- **Stated goal 1**:
According to the craft-room blog post, what clutter-clearing workshop did the writer buy last year?
# # #
Last year I tried to clean the craft room. It was an abortive attempt.
Does that make the craft room sound like a hopeless wreck? (Are you thinking, Holy cow, she didn't clean it at all last year?)
Hold those horses! ;) It's not exactly a hopeless wreck, and I didn't not-clean it at all last year. I did have a few spastic bouts of rearranging and occasional miniature spasms of actual cleaning. Realistically, though, I didn't get much organization done, and, okay ... it is kind of a wreck. But I promise it's far too lame of a wreck to show up on a reality TV show about messes or hoarding. ;)
Last year I also bought myself a tiny little copy of the Love That Room clutter-clearing workshop from Lisa at Zen at Play. I made it about as far into the workshop as I made it into "fixing" the craft room: not terribly far.
(By the way, the above link to Zen at Play is an affiliate link, just in case you love Lisa's philosophy so much you feel compelled to buy her current offering ... but Love That Room doesn't appear to be available any more. So feel safe in the knowledge that this isn't a sales pitch. ;) Moving on...)
My failure to organize the craft room probably meant I wasn't ready. Ready for what? Frankly, for a lot, and I'll talk about that in a bit, because maybe I'm ready now, or getting close to it. I hope so, because I'm going to try again to clean the craft room this year. Decluttering in an honest and non-judgemental way seems to go hand in hand with casting off the negative self-bindings that were keeping me from truly expressing myself, don't you think? One is emotional decluttering, and the other is a physical decluttering ... but they're both related to creativity and safe space and letting myself be me.
# # #
- **Stated goal 2**:
From the rows, pull out the lines from the line with "Open the Opera extension icon in toolbar" up to and including the line with "coord(206,189)", copying them verbatim.

- **Data entries**:
# # #
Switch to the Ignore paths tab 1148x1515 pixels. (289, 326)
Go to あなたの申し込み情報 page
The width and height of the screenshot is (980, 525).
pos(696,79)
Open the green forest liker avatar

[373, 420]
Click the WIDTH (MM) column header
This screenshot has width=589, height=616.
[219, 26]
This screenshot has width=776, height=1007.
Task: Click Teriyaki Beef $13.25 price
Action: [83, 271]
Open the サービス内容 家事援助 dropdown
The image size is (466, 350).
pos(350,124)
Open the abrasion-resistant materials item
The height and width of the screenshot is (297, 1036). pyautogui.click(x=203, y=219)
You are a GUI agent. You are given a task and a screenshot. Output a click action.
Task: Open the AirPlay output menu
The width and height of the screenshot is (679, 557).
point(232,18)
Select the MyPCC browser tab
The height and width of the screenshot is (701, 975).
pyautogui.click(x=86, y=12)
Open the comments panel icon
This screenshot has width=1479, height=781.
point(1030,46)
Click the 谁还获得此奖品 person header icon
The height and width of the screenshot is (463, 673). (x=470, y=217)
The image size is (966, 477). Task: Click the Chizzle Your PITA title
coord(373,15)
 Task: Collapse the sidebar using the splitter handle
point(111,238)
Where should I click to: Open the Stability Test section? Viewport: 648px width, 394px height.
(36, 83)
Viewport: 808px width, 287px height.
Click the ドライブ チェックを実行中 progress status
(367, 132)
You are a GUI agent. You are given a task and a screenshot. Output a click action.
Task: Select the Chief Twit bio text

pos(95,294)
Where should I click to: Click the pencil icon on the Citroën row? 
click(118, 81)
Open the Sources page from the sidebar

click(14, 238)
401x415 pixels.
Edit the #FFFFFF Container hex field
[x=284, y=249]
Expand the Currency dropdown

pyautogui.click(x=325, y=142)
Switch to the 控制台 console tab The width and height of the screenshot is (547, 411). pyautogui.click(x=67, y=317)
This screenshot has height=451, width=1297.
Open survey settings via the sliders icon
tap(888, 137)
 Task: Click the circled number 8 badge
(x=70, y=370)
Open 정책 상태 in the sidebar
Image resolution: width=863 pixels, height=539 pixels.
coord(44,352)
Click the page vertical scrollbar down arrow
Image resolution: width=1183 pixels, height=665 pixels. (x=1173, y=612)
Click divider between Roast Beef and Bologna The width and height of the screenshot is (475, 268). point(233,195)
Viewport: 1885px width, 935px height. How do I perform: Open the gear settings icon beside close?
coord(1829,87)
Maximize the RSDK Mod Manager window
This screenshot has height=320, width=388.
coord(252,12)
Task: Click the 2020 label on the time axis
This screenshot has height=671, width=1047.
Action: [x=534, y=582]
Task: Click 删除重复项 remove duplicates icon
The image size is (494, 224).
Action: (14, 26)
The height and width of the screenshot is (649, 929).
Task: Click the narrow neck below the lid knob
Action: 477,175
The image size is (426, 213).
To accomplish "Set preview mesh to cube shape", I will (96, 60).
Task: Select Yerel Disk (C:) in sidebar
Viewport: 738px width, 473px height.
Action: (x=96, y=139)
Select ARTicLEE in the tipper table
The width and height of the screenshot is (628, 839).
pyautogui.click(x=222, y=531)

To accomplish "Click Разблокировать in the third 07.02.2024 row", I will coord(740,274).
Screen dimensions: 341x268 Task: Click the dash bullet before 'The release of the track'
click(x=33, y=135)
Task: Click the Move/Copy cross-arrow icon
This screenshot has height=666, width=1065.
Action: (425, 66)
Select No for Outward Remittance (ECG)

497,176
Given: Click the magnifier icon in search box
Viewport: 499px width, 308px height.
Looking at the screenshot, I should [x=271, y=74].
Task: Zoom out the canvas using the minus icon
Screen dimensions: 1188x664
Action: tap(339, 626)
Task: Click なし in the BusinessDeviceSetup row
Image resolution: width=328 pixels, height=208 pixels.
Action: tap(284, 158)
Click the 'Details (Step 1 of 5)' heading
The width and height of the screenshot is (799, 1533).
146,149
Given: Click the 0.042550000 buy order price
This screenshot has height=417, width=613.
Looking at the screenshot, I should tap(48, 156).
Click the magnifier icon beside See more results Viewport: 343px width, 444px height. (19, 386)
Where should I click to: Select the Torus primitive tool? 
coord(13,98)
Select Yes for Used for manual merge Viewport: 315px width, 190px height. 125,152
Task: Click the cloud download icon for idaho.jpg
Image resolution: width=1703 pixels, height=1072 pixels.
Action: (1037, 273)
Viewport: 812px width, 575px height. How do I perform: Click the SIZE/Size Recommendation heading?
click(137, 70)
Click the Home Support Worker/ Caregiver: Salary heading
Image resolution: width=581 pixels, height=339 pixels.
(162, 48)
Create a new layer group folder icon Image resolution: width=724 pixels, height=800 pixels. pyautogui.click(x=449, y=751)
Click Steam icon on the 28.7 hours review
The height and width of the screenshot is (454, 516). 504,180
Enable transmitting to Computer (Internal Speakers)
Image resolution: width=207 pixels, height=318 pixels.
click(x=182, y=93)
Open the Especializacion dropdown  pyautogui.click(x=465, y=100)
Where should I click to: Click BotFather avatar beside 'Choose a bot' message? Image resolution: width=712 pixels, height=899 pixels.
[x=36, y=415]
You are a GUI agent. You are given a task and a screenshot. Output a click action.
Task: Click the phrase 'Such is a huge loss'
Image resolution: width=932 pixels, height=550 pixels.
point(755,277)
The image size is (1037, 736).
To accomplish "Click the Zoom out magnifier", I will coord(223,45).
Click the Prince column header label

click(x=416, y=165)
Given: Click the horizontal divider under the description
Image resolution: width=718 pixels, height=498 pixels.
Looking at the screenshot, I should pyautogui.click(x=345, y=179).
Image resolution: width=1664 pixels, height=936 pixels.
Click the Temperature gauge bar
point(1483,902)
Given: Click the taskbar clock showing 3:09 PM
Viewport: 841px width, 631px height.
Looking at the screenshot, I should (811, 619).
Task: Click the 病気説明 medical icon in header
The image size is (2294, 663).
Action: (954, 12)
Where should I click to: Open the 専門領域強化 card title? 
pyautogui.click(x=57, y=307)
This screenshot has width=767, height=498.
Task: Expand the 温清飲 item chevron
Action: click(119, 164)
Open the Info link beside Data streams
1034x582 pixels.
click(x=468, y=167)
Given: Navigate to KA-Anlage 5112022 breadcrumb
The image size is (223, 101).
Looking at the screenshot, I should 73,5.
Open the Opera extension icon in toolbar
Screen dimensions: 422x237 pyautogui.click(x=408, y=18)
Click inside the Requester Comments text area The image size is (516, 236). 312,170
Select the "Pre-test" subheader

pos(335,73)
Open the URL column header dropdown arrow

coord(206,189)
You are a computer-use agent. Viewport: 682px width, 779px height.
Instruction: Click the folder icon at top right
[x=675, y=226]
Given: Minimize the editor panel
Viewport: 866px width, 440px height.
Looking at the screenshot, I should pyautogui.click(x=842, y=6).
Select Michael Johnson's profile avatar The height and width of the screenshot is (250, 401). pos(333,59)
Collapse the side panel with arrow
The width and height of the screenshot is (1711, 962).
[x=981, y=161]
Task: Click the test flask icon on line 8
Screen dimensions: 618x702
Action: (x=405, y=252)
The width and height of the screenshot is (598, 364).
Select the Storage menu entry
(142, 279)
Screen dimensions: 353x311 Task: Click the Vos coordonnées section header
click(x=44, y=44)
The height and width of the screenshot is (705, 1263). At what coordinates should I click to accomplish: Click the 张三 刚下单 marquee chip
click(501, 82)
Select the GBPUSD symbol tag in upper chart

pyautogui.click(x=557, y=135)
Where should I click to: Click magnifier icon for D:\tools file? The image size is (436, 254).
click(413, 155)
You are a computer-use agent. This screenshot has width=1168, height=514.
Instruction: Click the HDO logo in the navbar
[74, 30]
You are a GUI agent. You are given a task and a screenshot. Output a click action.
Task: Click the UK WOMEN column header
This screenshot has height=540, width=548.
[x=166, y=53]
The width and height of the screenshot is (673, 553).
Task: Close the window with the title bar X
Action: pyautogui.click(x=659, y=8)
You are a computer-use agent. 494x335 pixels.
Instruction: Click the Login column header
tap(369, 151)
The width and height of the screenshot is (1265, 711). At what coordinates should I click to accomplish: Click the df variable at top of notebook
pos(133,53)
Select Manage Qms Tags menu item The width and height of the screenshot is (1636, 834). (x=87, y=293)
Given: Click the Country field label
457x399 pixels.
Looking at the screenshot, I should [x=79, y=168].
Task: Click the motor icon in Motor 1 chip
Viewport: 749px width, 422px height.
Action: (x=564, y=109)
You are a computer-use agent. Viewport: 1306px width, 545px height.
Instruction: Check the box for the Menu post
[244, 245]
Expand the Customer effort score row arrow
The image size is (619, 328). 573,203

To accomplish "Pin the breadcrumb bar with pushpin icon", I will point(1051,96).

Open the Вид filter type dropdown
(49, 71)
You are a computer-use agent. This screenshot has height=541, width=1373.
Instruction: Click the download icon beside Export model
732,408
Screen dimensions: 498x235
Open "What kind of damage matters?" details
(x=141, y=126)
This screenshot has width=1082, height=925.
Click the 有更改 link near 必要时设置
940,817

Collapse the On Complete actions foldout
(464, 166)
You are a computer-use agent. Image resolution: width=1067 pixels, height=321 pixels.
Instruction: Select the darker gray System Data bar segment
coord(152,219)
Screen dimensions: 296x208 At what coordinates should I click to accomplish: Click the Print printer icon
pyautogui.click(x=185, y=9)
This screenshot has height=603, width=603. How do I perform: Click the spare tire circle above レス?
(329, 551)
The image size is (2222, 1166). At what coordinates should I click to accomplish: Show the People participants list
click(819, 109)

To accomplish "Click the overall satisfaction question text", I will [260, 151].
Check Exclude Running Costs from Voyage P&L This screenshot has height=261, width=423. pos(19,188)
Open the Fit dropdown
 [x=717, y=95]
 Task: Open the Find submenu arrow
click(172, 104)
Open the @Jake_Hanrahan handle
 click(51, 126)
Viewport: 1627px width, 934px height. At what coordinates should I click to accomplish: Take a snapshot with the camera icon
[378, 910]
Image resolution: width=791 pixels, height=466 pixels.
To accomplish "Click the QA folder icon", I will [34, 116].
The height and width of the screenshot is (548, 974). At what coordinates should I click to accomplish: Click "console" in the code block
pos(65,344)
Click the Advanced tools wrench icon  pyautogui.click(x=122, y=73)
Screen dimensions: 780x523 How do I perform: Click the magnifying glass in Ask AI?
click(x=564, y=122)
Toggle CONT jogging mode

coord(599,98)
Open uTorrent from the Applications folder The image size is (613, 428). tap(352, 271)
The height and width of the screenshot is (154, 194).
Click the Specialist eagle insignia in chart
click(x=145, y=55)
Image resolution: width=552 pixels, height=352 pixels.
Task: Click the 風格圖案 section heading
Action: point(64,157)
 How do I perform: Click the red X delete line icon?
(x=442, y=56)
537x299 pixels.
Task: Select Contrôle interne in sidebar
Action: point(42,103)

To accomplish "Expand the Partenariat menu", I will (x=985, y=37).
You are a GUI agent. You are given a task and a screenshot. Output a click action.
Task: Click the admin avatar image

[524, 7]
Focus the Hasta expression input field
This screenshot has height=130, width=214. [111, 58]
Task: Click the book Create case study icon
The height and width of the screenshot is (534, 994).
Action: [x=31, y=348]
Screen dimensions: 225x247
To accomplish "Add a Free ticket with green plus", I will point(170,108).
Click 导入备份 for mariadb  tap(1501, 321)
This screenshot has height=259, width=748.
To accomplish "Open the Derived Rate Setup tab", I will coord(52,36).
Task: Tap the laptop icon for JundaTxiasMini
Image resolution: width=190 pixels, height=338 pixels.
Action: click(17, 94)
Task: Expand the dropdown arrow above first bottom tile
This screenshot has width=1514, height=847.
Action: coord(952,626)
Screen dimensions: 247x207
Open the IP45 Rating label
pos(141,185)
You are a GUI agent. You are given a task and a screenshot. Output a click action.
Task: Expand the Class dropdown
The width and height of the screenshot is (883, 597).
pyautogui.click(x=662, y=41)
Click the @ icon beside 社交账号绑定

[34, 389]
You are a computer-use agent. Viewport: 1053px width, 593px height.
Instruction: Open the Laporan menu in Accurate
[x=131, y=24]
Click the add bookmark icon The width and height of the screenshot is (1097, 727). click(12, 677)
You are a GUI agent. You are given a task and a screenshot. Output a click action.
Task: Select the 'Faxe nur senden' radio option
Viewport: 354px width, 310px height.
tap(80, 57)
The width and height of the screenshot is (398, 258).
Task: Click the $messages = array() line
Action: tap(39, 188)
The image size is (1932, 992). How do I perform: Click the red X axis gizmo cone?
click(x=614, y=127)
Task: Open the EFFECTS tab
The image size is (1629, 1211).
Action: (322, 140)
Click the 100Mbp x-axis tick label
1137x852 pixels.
# # #
- **Full answer 1**:
The Love That Room clutter-clearing workshop from Lisa at Zen at Play.

- **Full answer 2**:
Open the Opera extension icon in toolbar
Screen dimensions: 422x237 pyautogui.click(x=408, y=18)
Click inside the Requester Comments text area The image size is (516, 236). 312,170
Select the "Pre-test" subheader

pos(335,73)
Open the URL column header dropdown arrow

coord(206,189)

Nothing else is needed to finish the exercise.